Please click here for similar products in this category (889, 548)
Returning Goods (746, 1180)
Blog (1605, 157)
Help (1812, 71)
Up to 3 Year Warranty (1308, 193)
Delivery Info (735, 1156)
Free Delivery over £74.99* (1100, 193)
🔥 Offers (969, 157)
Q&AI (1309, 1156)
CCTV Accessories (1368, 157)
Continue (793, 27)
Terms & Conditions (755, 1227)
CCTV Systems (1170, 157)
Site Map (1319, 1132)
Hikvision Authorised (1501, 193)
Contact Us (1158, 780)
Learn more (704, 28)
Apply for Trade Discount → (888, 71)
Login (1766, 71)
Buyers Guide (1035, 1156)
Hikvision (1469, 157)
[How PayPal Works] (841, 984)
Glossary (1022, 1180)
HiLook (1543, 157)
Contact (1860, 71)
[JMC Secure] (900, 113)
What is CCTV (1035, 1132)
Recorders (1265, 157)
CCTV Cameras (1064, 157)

▶ _PROBLEM DETAILS_: Once more, print all the records exactly.

▶ _RESPONSE BOX_:
Please click here for similar products in this category (889, 548)
Returning Goods (746, 1180)
Blog (1605, 157)
Help (1812, 71)
Up to 3 Year Warranty (1308, 193)
Delivery Info (735, 1156)
Free Delivery over £74.99* (1100, 193)
🔥 Offers (969, 157)
Q&AI (1309, 1156)
CCTV Accessories (1368, 157)
Continue (793, 27)
Terms & Conditions (755, 1227)
CCTV Systems (1170, 157)
Site Map (1319, 1132)
Hikvision Authorised (1501, 193)
Contact Us (1158, 780)
Learn more (704, 28)
Apply for Trade Discount → (888, 71)
Login (1766, 71)
Buyers Guide (1035, 1156)
Hikvision (1469, 157)
[How PayPal Works] (841, 984)
Glossary (1022, 1180)
HiLook (1543, 157)
Contact (1860, 71)
[JMC Secure] (900, 113)
What is CCTV (1035, 1132)
Recorders (1265, 157)
CCTV Cameras (1064, 157)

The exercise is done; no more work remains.